McFerran saves day as Ireland women are shoot-out queens

Ireland 0-0 Canada (0-0 agg, Ireland win 4-3 on pens)

Spot on: Róisín Upton
Spot on: Róisín Upton

Ireland's shoot-out queens guaranteed a very first women's appearance at the Olympic Games as Ayeisha McFerran added to her place in hockey folklore with three vital saves when all looked lost.

The reverse parallels with the men's ignominious exit seven days ago at the hands of the same opposition were huge.

After two hours of scoreless hockey, the shoot-out looked to be heading the visitors way with Canada 3-1 up with two rounds to go.

McFerran, though, saved everything that came her way while Beth Barr, Chloe Watkins and Róisín Upton showed nerves of ice to win the day 4-3 in sudden death.

Straight

It puts them straight through to Tokyo 2020 without recourse to the machinations of the South African Olympic committee who had offered a fall-back option of sorts had this game gone south.

But these showdowns were the making of the Green Army last summer, the glorious dismissals of India and Spain highlighting the road to World Cup silver and while the two fixtures this weekend were largely forgettable, the finale will be another indelible memory.

It was all witnessed by over 12,000 fans - 6,086 on Saturday, 6,137 last night - record crowds for international team sport events in Ireland.

Those crowds offered perfect justification for the decision to bring the drop-in pitch to Energia Park in Donnybrook.

Opening night had been an exercise in frustration, the Dublin deluge leaving the pitch coated in water, making any sort of free-flowing hockey unmanageable.
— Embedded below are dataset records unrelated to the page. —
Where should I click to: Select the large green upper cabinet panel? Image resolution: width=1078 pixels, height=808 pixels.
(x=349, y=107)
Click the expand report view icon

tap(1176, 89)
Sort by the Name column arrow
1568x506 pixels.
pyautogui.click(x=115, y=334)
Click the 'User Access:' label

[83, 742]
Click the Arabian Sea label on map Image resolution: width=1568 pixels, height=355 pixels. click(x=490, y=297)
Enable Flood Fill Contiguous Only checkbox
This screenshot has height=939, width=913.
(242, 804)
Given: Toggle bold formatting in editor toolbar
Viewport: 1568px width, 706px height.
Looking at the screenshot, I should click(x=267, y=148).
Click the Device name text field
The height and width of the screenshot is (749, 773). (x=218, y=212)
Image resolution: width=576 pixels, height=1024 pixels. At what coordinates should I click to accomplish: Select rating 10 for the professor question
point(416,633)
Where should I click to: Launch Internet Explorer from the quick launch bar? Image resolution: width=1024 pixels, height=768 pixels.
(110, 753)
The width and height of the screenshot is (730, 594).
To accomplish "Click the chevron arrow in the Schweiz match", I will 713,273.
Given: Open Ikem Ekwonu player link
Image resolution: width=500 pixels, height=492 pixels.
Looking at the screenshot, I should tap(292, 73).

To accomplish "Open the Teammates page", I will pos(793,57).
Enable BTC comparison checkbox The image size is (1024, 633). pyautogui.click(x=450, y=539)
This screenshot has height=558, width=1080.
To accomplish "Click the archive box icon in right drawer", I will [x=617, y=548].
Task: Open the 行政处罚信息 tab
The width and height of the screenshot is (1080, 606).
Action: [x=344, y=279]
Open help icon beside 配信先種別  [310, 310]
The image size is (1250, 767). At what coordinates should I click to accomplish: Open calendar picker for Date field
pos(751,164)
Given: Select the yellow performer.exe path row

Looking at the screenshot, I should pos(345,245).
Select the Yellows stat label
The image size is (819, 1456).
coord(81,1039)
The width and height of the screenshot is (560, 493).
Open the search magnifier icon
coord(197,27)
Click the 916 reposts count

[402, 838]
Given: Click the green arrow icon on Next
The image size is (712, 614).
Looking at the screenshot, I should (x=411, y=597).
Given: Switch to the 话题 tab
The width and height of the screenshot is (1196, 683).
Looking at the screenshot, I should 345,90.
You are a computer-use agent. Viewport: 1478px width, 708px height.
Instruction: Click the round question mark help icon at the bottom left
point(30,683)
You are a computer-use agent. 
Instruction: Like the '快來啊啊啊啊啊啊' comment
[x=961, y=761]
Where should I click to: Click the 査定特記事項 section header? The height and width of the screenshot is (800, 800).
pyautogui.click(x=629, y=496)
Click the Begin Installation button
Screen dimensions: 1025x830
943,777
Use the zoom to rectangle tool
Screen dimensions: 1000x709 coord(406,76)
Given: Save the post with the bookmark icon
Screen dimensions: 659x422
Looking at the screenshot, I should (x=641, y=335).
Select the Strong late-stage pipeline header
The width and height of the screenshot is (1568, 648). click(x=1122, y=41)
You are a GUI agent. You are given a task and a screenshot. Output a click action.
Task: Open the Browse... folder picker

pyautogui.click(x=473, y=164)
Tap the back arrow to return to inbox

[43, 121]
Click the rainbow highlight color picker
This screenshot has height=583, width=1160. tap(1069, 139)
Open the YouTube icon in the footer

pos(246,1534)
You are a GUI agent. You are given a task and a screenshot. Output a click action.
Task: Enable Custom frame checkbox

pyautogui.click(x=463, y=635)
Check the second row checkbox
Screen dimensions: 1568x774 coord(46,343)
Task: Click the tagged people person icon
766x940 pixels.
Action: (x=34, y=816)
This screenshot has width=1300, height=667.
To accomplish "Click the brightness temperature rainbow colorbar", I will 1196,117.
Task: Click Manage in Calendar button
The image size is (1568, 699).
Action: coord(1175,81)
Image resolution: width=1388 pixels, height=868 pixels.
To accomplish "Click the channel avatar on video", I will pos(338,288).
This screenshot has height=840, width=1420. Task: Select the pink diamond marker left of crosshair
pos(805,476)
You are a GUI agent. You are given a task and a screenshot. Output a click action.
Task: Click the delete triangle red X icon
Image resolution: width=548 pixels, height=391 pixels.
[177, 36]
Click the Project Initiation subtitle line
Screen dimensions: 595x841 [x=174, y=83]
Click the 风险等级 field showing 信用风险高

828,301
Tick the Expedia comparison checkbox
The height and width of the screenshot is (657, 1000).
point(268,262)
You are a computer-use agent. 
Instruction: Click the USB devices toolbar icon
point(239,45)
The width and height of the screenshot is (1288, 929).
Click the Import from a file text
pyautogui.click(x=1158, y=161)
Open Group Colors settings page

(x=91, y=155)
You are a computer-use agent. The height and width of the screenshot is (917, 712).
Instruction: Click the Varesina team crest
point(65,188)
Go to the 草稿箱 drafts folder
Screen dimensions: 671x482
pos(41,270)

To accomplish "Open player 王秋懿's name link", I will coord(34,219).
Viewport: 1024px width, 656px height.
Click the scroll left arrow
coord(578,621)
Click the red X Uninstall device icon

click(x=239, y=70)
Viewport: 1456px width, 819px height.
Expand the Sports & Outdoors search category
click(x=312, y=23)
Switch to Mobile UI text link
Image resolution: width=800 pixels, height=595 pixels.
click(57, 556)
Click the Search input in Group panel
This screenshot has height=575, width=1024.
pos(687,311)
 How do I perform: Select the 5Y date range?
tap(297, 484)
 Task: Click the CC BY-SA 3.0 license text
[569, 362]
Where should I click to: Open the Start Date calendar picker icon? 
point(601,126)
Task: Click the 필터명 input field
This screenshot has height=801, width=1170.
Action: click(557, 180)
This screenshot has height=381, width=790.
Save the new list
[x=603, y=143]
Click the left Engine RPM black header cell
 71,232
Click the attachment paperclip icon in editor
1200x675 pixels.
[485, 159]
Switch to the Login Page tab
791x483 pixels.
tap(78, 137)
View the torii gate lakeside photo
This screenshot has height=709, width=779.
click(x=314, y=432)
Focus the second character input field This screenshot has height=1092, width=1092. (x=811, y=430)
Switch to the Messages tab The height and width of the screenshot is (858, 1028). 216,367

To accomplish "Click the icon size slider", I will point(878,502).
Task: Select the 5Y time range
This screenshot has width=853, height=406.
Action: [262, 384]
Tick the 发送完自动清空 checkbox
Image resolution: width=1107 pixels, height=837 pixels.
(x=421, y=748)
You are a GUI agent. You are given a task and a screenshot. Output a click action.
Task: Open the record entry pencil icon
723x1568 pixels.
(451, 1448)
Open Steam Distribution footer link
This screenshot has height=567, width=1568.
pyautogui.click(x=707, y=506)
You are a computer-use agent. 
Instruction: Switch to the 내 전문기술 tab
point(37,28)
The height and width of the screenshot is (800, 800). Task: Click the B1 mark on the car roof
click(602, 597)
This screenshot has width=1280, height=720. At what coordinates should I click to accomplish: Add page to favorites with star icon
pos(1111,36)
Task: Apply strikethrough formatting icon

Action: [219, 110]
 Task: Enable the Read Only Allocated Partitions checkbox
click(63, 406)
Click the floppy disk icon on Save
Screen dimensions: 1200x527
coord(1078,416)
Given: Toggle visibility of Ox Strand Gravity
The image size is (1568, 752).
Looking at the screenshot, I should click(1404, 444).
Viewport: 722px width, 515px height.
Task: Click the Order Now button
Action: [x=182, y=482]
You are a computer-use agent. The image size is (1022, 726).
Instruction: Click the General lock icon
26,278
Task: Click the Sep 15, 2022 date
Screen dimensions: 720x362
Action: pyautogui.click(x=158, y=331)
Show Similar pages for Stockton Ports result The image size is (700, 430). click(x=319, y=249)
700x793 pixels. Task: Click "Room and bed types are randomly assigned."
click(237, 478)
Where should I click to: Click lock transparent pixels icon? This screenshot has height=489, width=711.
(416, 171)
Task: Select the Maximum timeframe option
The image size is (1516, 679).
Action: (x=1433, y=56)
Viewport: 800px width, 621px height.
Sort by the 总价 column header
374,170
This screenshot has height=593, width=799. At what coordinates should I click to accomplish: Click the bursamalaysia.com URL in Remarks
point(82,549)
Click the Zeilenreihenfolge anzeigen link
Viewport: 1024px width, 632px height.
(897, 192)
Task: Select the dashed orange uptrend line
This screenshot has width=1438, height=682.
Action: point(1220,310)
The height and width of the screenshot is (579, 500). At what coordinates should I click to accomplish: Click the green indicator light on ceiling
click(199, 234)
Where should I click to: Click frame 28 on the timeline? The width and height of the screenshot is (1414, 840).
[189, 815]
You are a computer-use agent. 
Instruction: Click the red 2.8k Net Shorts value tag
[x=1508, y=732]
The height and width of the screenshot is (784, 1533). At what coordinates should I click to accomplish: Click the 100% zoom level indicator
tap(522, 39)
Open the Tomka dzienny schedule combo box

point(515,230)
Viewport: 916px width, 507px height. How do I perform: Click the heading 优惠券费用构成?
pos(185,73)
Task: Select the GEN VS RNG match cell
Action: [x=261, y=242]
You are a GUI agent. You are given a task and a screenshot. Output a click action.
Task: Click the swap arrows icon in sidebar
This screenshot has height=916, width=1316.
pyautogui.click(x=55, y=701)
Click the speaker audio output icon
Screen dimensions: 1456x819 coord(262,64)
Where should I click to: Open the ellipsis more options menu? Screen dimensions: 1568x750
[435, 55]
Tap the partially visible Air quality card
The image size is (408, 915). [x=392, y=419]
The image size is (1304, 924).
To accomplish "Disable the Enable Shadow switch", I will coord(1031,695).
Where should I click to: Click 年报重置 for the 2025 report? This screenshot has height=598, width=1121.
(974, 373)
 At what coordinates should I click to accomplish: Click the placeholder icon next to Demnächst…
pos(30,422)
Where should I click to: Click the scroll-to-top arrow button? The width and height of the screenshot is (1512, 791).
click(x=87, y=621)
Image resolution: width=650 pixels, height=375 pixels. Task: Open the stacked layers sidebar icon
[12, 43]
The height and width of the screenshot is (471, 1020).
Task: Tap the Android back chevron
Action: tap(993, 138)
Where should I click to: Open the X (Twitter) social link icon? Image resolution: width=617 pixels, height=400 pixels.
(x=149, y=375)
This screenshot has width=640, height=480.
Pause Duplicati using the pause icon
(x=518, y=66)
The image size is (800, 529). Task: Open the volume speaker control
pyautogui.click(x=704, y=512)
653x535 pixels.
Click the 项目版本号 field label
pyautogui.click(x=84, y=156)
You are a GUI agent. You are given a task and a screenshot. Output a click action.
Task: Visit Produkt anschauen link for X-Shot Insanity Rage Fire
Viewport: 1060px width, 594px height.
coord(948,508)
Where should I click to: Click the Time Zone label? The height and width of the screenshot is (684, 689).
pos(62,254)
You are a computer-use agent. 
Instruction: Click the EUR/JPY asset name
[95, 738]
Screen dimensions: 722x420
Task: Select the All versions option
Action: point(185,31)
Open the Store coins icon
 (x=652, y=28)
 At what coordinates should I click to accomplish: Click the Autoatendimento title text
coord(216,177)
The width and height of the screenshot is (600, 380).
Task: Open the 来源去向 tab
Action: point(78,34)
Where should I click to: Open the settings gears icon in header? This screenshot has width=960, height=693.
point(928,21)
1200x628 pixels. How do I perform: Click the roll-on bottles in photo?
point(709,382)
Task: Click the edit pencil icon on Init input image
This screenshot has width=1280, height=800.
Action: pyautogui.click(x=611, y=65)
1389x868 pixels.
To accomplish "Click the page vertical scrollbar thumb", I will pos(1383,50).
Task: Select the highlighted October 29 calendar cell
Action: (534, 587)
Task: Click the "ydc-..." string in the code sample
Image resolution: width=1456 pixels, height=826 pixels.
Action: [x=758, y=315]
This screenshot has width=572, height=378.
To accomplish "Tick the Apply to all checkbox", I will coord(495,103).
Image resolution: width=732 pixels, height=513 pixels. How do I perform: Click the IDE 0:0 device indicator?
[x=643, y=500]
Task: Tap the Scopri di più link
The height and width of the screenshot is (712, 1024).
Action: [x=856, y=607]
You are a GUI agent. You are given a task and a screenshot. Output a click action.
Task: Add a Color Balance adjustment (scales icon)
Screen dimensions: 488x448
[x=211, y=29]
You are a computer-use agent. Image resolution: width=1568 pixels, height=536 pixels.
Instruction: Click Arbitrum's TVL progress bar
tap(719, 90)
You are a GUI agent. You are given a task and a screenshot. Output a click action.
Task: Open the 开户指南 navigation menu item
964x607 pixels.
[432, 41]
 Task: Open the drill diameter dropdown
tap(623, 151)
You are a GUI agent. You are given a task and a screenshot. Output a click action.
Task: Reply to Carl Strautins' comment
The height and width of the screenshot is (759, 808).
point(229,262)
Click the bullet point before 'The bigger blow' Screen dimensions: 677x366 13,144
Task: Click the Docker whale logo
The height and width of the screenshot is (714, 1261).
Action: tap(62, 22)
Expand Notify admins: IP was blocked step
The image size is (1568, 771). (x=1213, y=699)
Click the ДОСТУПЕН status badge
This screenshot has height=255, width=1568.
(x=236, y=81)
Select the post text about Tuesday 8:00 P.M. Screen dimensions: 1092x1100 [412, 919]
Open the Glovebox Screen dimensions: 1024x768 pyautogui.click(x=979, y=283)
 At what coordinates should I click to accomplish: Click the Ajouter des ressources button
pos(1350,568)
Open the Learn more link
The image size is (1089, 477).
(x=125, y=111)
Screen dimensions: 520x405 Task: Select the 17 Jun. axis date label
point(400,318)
It made for a relatively chanceless 0-0, leaving everything on game two.

The second night, played in cooler but, crucially, drier conditions were far more conducive to a decent show and the show was far better entertainment.

After a couple of Anna O'Flanagan pot shots, Katie Mullan cleaned up Maddie Secco's golden chance behind Ayeisha McFerran from a Canadian penalty corner in the opening quarter.

Underdogs

The visitors, the underdogs ranked 15th in the world, were looking the more composed with Natalie Sourisseau's elegance in midfield driving things while Amanda Woodcroft controlled the centre of defence.

It left Ireland going increasingly long and hopeful with Kaitlyn Williams untested between the posts.

Canada's more aggressive press - having been ultra-defensive in game one - caused plenty of consternation but also little joy in the circle as Lena Tice bossed the D.

Ireland's best opening came from their second penalty corner early in the final quarter but Roisin Upton's drag-flick was charged down.

Canada, for their part, had two corners in the final 30 seconds after Tice was pinged for a deliberate slow-down of play.

In a clinch, Ireland came through with two big blocks to safety and they duly used that reprieve in perfect fashion.